# Practice Notebook: Files + PostgreSQL (Codespaces)

This notebook is intentionally **repo-name independent**.

**Important:**  
- Your **GitHub repo name** (e.g., `Data_Science-notebooks`) is *not* your PostgreSQL schema.  
- Your PostgreSQL **database/schema** for this course stays `hi5304` unless your instructor explicitly changes it.

We will:
1. Load a CSV from the repo `data/` folder  
2. Connect to PostgreSQL using a single, reusable connection  
3. Run SQL queries and analyze the results with pandas


## 0) Setup (run once)

This cell:
- finds the repo root (where the `data/` folder lives)
- sets `DATA_DIR` for file loading
- creates a PostgreSQL `engine` for `pd.read_sql(...)`


In [1]:
%pip install psycopg[binary] sqlalchemy pandas


Defaulting to user installation because normal site-packages is not writeable
Note: you may need to restart the kernel to use updated packages.


In [2]:
import psycopg
import sqlalchemy
import pandas as pd

print("All imports worked")


All imports worked


In [1]:
# Load the patients CSV from the repo's data/ folder
patients = pd.read_csv(DATA_DIR / "patients.csv")

patients.head()


NameError: name 'pd' is not defined

In [2]:
from pathlib import Path
import pandas as pd

DATA_DIR = Path.cwd() / "data"
print("Working directory:", Path.cwd())
print("Data directory exists:", DATA_DIR.exists())

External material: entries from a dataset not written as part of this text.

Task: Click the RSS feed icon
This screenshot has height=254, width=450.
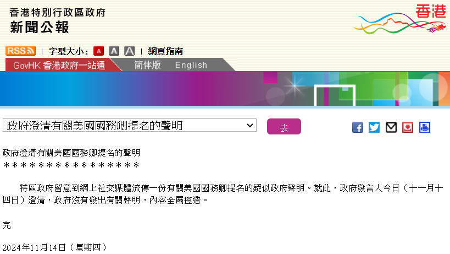Action: point(20,51)
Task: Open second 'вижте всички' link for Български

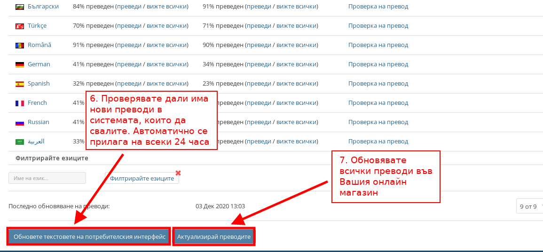Action: pos(296,7)
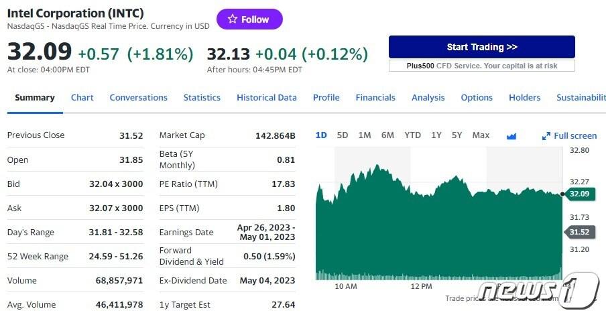The height and width of the screenshot is (317, 606).
Task: Click the 31.52 previous close marker
Action: coord(578,232)
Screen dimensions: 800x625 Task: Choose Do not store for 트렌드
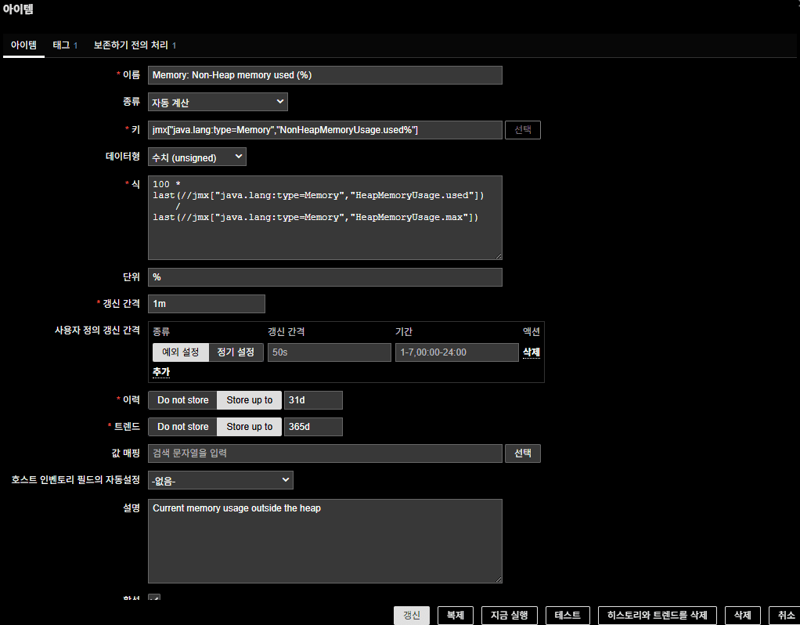tap(182, 427)
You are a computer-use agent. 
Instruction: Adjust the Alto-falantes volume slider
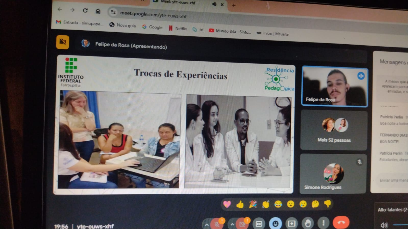coord(401,225)
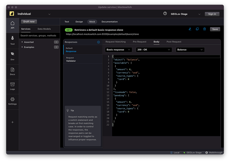Click the plus icon in left sidebar
Image resolution: width=230 pixels, height=162 pixels.
point(12,122)
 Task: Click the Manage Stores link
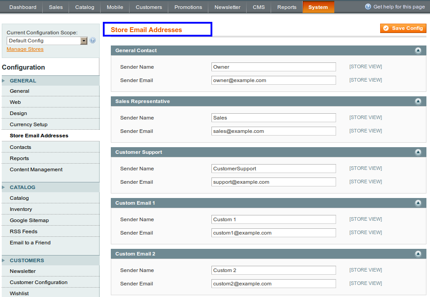tap(24, 49)
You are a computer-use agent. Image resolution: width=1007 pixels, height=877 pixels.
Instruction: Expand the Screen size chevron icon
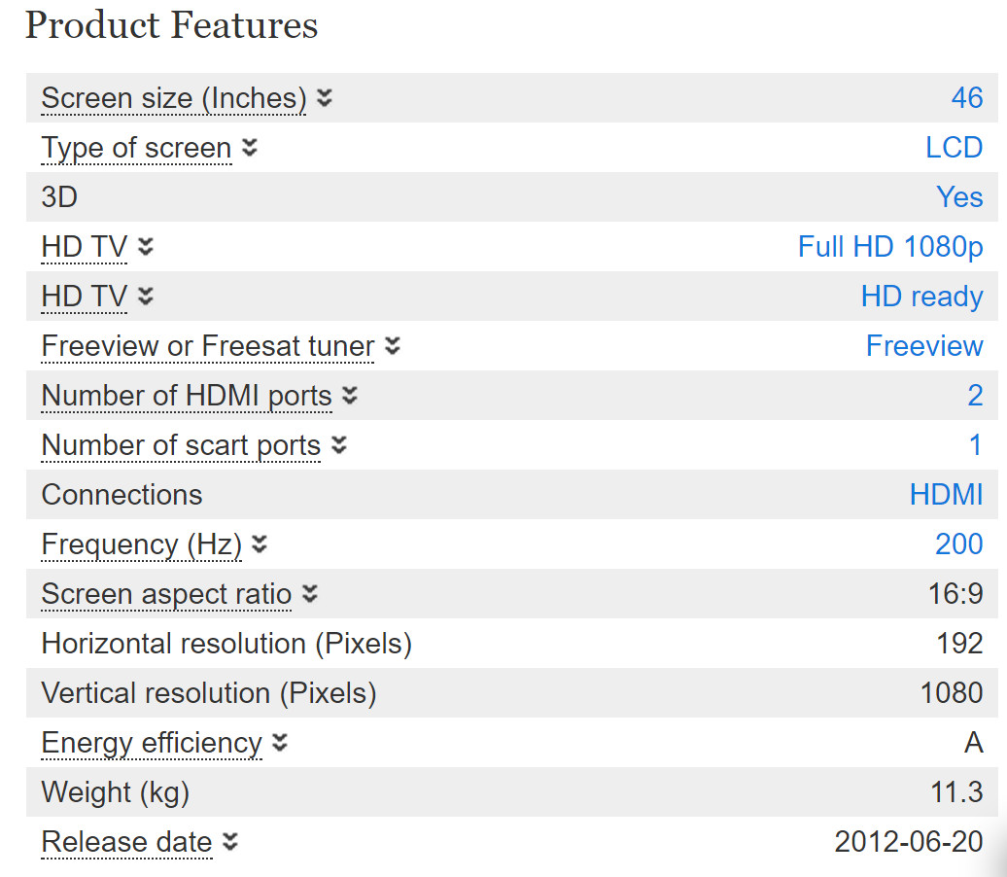click(x=325, y=98)
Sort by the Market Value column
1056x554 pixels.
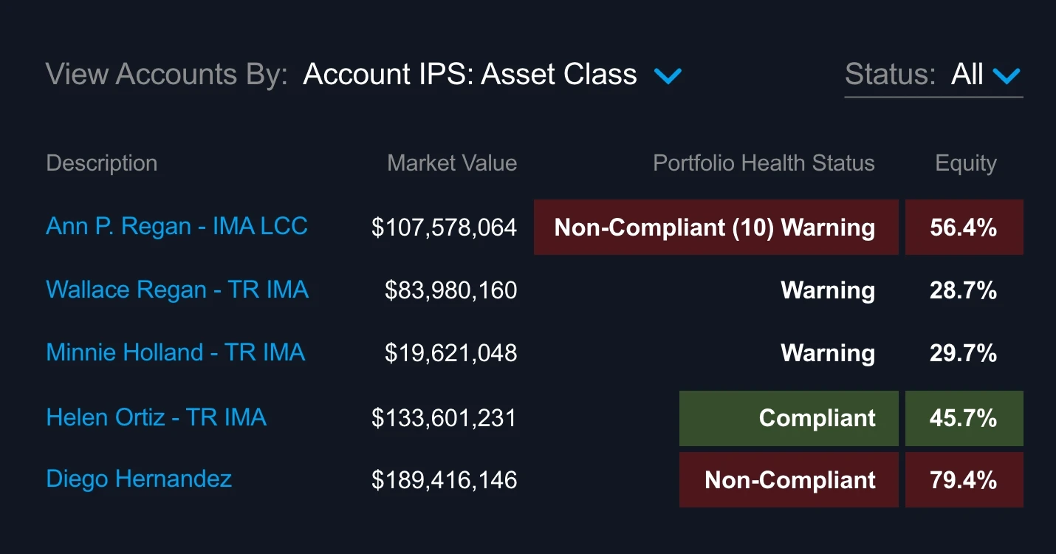452,163
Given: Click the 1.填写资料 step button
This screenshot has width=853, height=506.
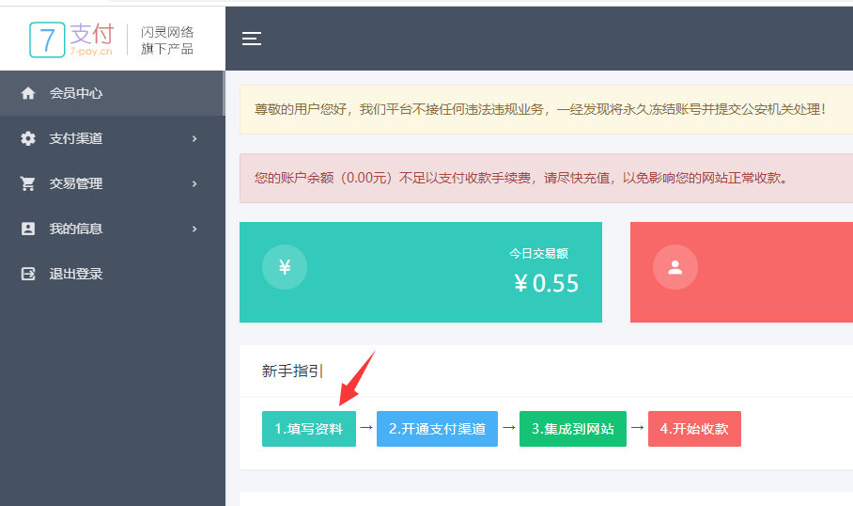Looking at the screenshot, I should pos(308,429).
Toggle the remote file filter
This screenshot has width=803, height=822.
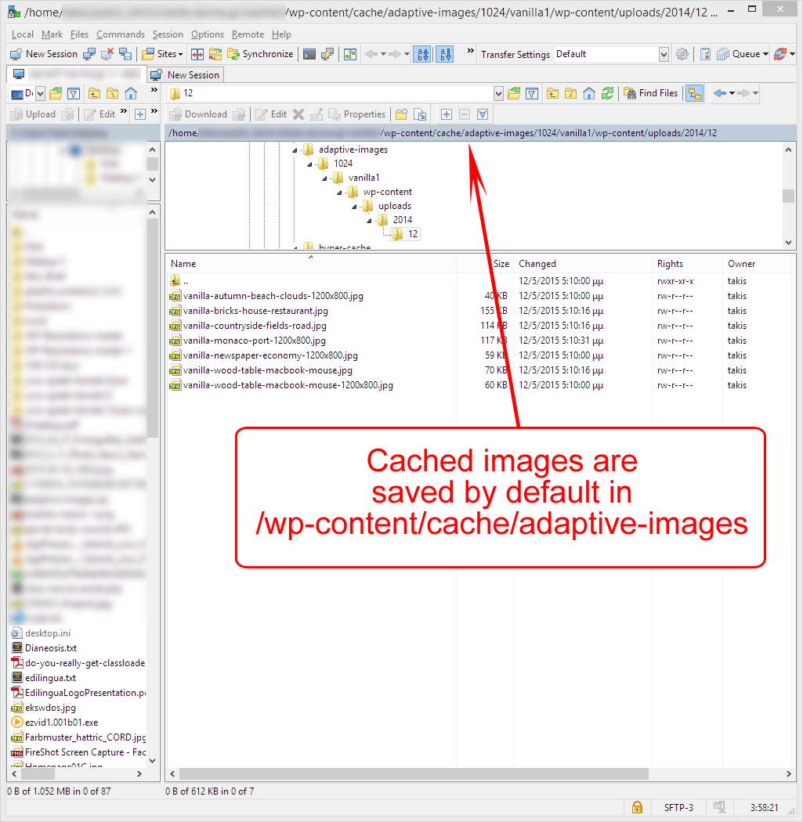click(533, 92)
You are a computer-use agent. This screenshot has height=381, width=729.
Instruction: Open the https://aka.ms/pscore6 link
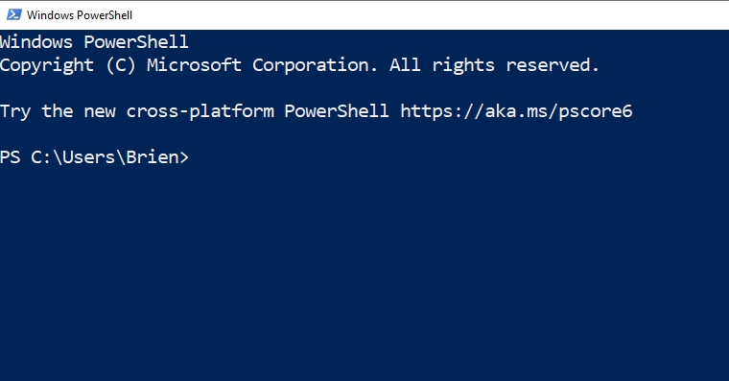[516, 111]
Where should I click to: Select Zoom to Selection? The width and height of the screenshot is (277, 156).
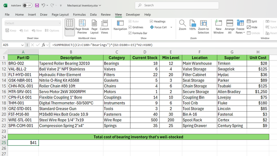coord(203,27)
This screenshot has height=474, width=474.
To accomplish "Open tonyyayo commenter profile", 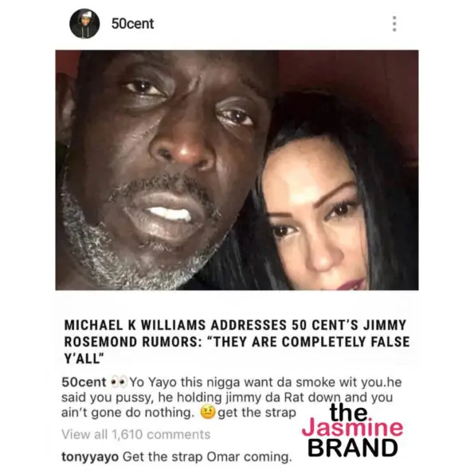I will click(x=90, y=457).
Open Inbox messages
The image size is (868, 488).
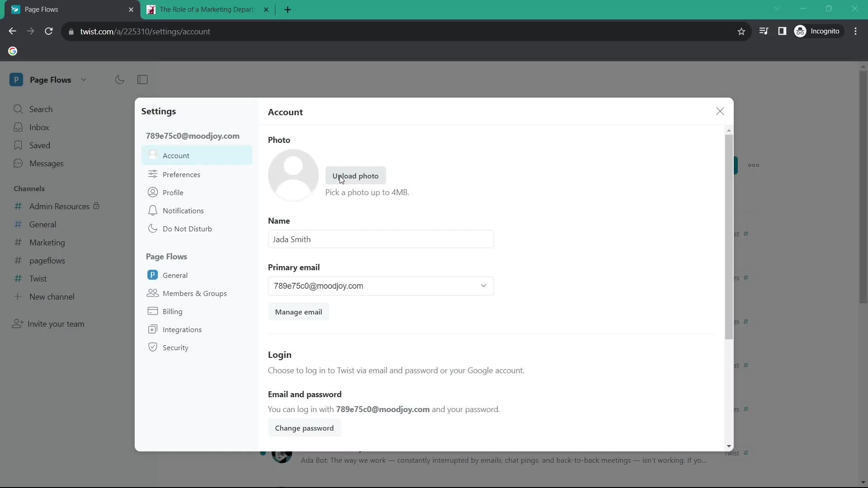[38, 127]
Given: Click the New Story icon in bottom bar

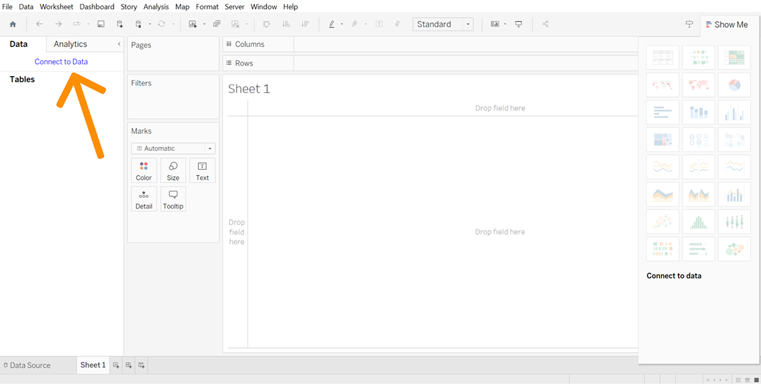Looking at the screenshot, I should click(141, 365).
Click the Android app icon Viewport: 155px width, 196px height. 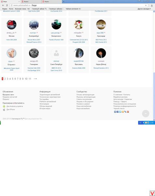(4, 106)
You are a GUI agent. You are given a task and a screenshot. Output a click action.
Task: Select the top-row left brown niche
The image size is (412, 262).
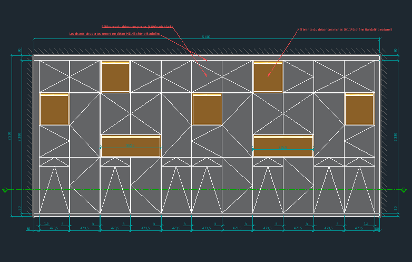point(115,77)

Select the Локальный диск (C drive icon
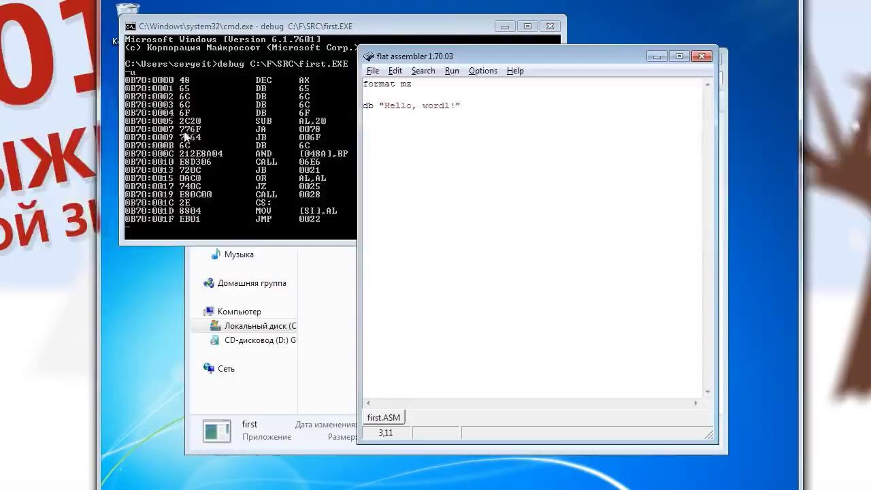tap(216, 326)
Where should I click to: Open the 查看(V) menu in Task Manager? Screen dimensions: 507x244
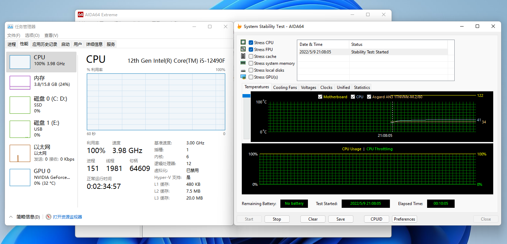(51, 35)
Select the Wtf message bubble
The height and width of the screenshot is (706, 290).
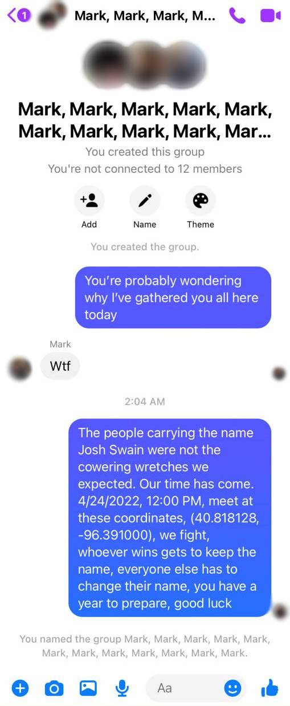tap(60, 366)
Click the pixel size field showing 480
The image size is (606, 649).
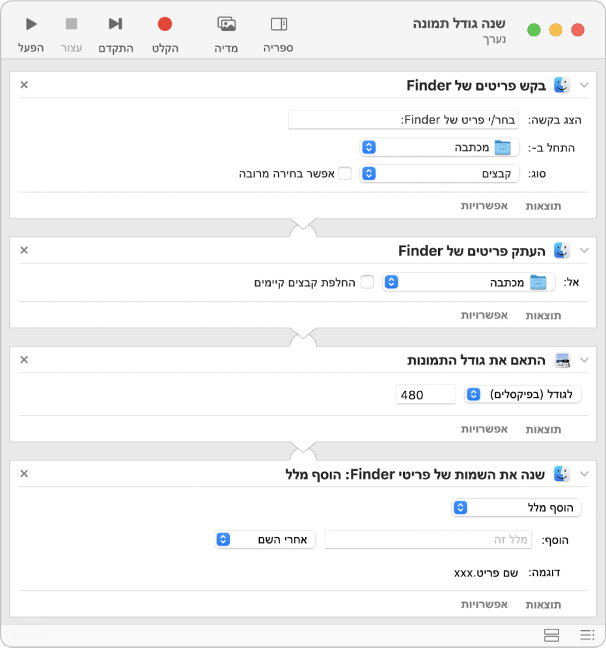426,394
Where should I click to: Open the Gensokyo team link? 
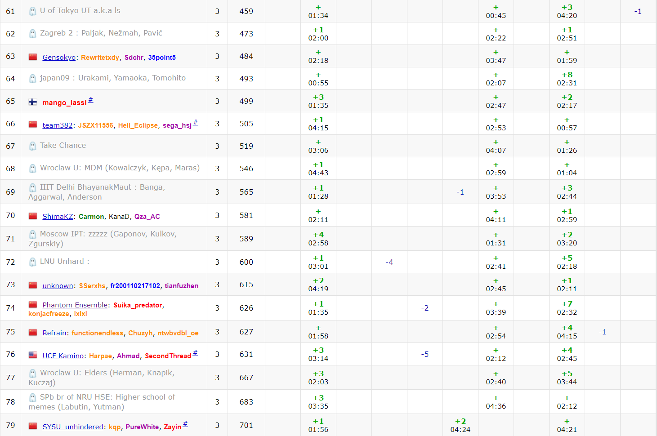tap(59, 58)
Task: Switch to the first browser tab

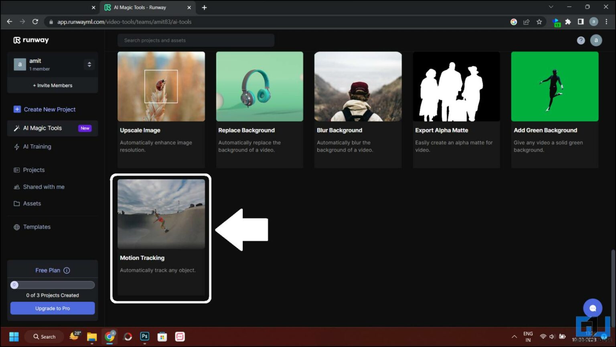Action: (48, 7)
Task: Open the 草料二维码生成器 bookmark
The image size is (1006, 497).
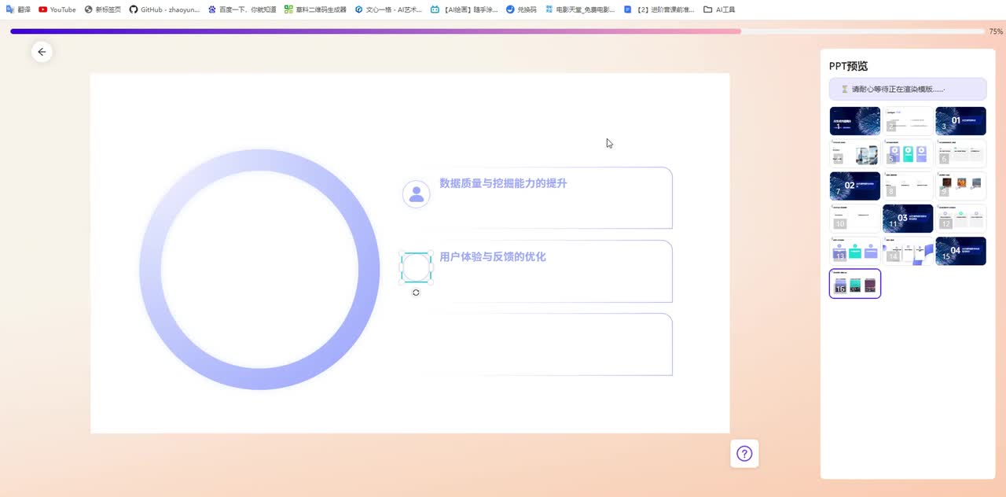Action: [x=315, y=9]
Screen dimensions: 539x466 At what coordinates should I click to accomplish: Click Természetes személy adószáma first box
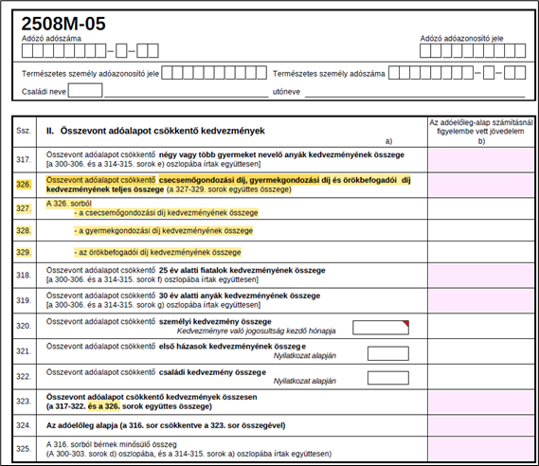click(x=394, y=73)
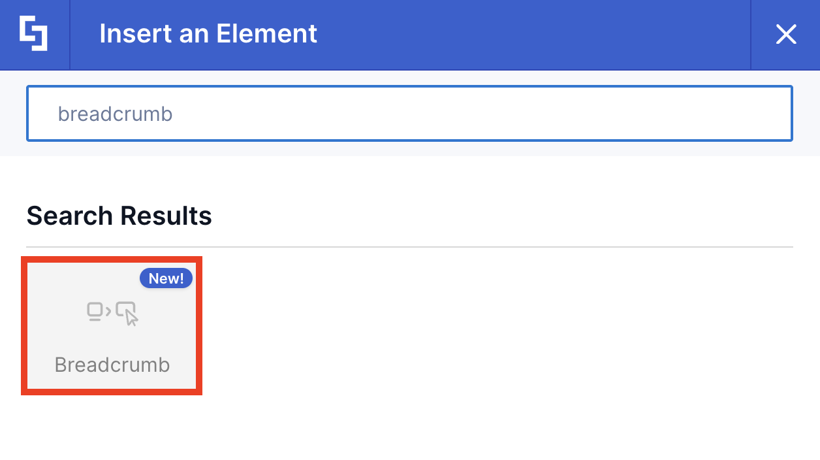820x460 pixels.
Task: Click the square logo on the blue title bar
Action: (x=34, y=34)
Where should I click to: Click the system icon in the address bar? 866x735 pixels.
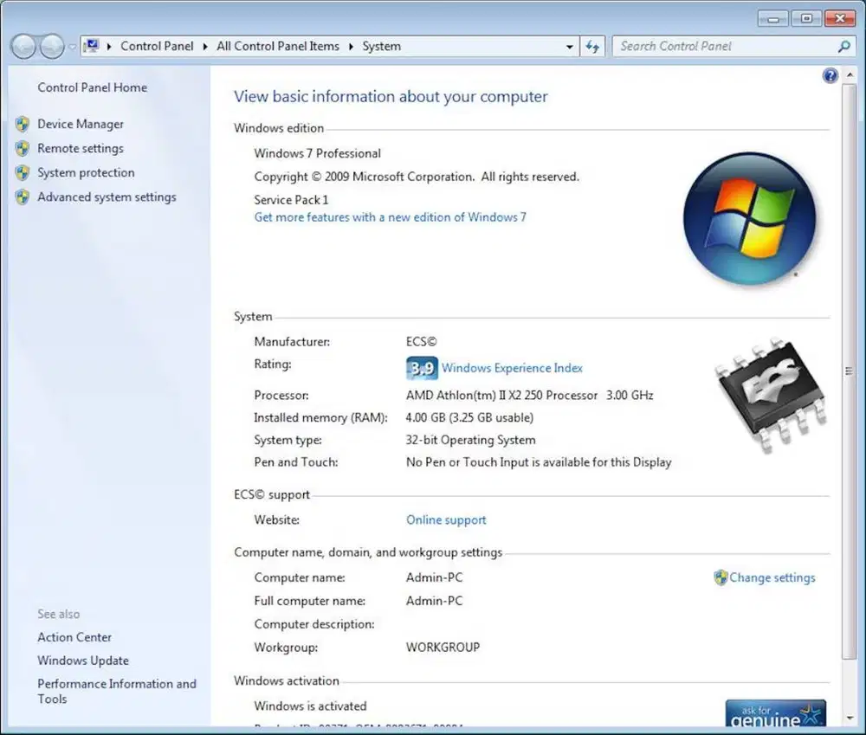click(91, 45)
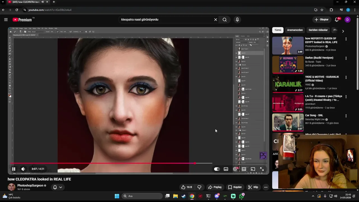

Working directory: /workspaces/Data_Science_Coding_Laboratory/lessons/Jupyter
Data directory exists: False


In [3]:
schema = SCHEMA
query = f"""
SELECT *
FROM {schema}.patients
LIMIT 5;
"""

df_patients = pd.read_sql(query, engine)
df_patients


NameError: name 'SCHEMA' is not defined

In [None]:
# Shape of the dataset
patients.shape


In [None]:
# Column names
patients.columns


In [None]:
# Basic info
patients.info()


In [None]:
from pathlib import Path
import pandas as pd

DATA_DIR = Path("..") / "data"
patients = pd.read_csv(DATA_DIR / "patients.csv")

patients.head()


In [None]:
schema = SCHEMA
query = f"""
SELECT *
FROM {schema}.patients
LIMIT 5;
"""

df_patients = run_sql(query)
df_patients


In [None]:
schema = SCHEMA
query = f"""
SELECT
    p.patient_id,
    p.first_name,
    p.last_name,
    b.reading_date,
    b.systolic,
    b.diastolic,
    b.heart_rate
FROM {schema}.patients p
JOIN hi5304.bp_readings b
  ON p.patient_id = b.patient_id
ORDER BY b.reading_date;
"""

df_bp = run_sql(query)
df_bp.head()


In [None]:
schema = SCHEMA
query = f"""
SELECT
    patient_id,
    COUNT(*) AS medication_count
FROM {schema}.medications
GROUP BY patient_id
ORDER BY medication_count DESC;
"""

df_meds = run_sql(query)
df_meds


In [None]:
schema = SCHEMA
query = f"""
SELECT
    AVG(systolic) AS avg_systolic,
    AVG(diastolic) AS avg_diastolic,
    COUNT(*) AS total_readings
FROM {schema}.bp_readings;
"""

df_summary = run_sql(query)
df_summary


In [None]:
df_bp.describe()


In [None]:
df_bp.groupby("patient_id")[["systolic", "diastolic"]].mean()


In [None]:
import matplotlib.pyplot as plt

df_bp.plot(x="reading_date", y="systolic", kind="line")
plt.show()


In [None]:
schema = SCHEMA
query = f"""
SELECT * 
FROM {schema}.cardio1
WHERE sbp IS NOT NULL
  AND cardio IS NOT NULL;
"""
df = run_sql(query)

df.head()


In [None]:
df["cardio"].value_counts()


In [None]:
sbp_cardio_0.describe(), sbp_cardio_1.describe()


In [None]:
from scipy.stats import f_oneway


In [None]:
f_stat, p_value = f_oneway(sbp_cardio_0, sbp_cardio_1)

f_stat, p_value


In [None]:
import matplotlib.pyplot as plt

df.boxplot(column="sbp", by="cardio")
plt.xlabel("Cardio (0 = No CVD, 1 = CVD)")
plt.ylabel("Systolic Blood Pressure (mmHg)")
plt.title("SBP by Cardiovascular Disease Status")
plt.suptitle("")
plt.show()


In [None]:
sbp_cardio_0 = df.loc[df["cardio"] == 0, "sbp"]
sbp_cardio_1 = df.loc[df["cardio"] == 1, "sbp"]


In [None]:
from scipy.stats import f_oneway

f_stat, p_value = f_oneway(sbp_cardio_0, sbp_cardio_1)
f_stat, p_value